Sunday, October 14, 2018


Perhaps now you know me well enough to realize that among my favorite flowers are the volunteers, those hardy annuals, biennials, or perennials that arrive unannounced into the garden and prosper. The plants that you don't have to actually plant.

I've had cosmos for several years now, they are a self sowing/seeding and spreading annual that does very well here without my help. This year they arrived in three separate places including the one spot where I first planted some free seeds.

There are several cranberry viburnums (Viburnum trilobum) aka highbush cranberries, in my north woods. They do very well there and can grow to almost twenty feet high. Their white spring flowers provide pollen and nectar to wild bees, bumblebees, honeybees, and a few early moths and butterflies. Although the fruit turns red early, it must not taste good as they persist on the bushes all winter and then feed cedar waxwings in the spring. They volunteer easily but could easily overtake the area. The fall colors are very nice both on the young volunteer below and a nearby parent plant. Clicking on photos enlarges them.

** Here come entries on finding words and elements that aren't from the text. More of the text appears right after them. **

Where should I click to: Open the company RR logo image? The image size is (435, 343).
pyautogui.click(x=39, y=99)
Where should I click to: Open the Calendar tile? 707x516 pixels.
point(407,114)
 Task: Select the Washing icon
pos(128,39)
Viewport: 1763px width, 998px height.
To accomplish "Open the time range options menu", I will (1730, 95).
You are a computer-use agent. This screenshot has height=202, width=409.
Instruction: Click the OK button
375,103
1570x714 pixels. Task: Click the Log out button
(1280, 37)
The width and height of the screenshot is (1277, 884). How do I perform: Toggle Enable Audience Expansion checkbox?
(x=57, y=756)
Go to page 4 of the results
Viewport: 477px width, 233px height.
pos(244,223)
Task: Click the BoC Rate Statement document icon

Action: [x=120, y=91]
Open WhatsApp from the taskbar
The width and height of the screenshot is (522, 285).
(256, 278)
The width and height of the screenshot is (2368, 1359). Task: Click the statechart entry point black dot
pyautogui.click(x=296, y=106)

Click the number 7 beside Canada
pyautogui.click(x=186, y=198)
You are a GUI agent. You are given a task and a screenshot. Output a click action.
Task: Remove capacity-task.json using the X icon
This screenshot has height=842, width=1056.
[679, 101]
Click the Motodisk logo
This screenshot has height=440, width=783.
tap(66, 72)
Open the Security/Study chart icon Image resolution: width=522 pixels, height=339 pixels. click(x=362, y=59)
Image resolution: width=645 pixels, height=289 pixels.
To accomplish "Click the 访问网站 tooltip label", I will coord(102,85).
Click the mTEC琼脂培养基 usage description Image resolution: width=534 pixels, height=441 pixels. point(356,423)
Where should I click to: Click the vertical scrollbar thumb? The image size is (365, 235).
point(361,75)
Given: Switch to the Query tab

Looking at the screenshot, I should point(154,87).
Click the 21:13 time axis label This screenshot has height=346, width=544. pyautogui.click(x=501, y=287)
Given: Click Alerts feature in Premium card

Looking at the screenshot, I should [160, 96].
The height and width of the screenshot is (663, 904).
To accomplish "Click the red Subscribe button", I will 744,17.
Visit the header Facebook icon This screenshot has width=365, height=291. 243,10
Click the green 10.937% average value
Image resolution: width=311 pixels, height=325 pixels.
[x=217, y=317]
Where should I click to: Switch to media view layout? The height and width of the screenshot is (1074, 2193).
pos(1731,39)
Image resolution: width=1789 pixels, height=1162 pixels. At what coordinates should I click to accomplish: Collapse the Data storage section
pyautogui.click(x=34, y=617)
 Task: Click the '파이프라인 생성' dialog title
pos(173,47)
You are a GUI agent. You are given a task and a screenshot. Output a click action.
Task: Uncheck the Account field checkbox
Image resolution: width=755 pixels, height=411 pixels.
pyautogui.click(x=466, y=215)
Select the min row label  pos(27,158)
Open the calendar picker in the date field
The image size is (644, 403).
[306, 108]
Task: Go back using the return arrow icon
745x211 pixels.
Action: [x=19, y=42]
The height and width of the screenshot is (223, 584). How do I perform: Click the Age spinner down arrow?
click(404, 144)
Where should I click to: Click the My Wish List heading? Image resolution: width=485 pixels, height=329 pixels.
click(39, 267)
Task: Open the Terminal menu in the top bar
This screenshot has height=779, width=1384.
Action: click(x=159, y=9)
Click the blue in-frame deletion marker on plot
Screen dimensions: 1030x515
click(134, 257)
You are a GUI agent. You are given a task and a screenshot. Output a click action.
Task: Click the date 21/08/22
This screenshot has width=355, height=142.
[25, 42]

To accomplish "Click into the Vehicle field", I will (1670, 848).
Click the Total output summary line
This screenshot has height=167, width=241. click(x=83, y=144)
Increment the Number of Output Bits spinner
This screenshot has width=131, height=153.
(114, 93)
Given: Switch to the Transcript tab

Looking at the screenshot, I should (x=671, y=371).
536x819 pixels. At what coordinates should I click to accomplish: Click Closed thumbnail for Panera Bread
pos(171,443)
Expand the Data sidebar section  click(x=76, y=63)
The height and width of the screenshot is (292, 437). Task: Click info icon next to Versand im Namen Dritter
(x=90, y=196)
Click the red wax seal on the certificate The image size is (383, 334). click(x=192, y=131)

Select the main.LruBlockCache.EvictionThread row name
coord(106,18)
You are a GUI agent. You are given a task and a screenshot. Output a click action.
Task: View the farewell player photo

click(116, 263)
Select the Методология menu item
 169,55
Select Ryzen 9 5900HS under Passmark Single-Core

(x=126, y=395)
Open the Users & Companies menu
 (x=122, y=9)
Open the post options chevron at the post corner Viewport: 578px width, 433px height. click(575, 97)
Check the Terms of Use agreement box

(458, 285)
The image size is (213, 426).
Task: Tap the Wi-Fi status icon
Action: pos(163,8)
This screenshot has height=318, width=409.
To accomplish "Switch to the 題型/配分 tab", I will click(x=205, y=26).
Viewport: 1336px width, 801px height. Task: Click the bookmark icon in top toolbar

It's fall and the migrating Canada geese collect in large groups in front of my home. I love their communal "talking". In the past all of them left for warmer climes, now the population is divided into two groups; winter stay-behinds and the ones that migrate.

This is a two question quiz.
1. What is the name of the butterfly and
2. What is the name of the plant from which it's sipping nectar?

(Hint: Check previous posts.)

We haven't had a frost here - yet. It's later than usual/normal. But with global warming, what's normal now is anyone's guess. Whole generations will grow up thinking that the weather patterns they will experience will be their "normal". We are not leaving the world better than we found it.

The dahlias are still going strong, a bit bug and slug eaten but strong nonetheless.

My Icelandic Sheepdog boys. Bear and Korpur. Bear has almost completely lost his summer coat and his new winter coat is nearly full now. Looks like a long, hard winter. Korpur is under a small fall-foliaged forsythia from the home in Royal Oak where I grew up - a cutting from a cutting from a cutting et cetera. He's actually cleaning up rabbit droppings for me (wink, wink.)

A white Rosa rugosa - probably named Blanc Double de Corbet, a white aster, the fruits of a wild single pink rose, and a lovely fall fern.

In every relationship there is a gardener and a flower. 

Tuesday, October 9, 2018

Rain, Rain - - - -

The path down to my vanishing beach: -

 And the disappearing beach: - 

Rain drenched wild flowers are strong and pretty too.
Clicking on photos enlarges them.

The amazing Chrysopsis villosa grows and grows silently all season and then at about five feet or more produces lovely yellow flowers in the fall. Some might call it rank; I wait expectantly all spring and summer for the final fall splash of happy color.

Equally slow to mature and flower, 
I love the white burst of fall anemones

The usually cooler temperatures of autumn mean morning glories escape the hot sun and last longer into the day. These two varieties, the white one with a blush of pink and Grandpa Ott's bequest to the plant world, are self sowers, slow to germinate, slow of growth, but then they make up for that at this time of the year with rapid growth and plenty of happy flowers to greet first lights and sunrises.

Chrysanthemums come into their glory this time of the year also. Many (most?) of the varieties you can buy in flower now are grown further south and are often not winter hardy so they either don't make it through the winter at all or grow poorly their second year. The mum plants below are into their fourth year and are very hardy. If they can survive Michigan winters, they have a place in my garden. I think their "simpler" daisy-like blooms illustrate, to me anyway, their hardiness. The double varieties don't seem as hardy - to me.

Colchicums are sometimes called autumn crocuses. They are not crocuses. Their leaves grow daylily-like from early to late spring or early summer and then disappear. They might easily be forgotten. Other plants may grow over the tops of their very shallow bulbs. Then in late September and early October all the energy their leaves have stored in their bulbs produces an amazing display.

Whether double - 

Or white -

Single and spreading their petals -

Or vase shaped and huge -

Colchicums are a great addition to the final burst of fall flowers.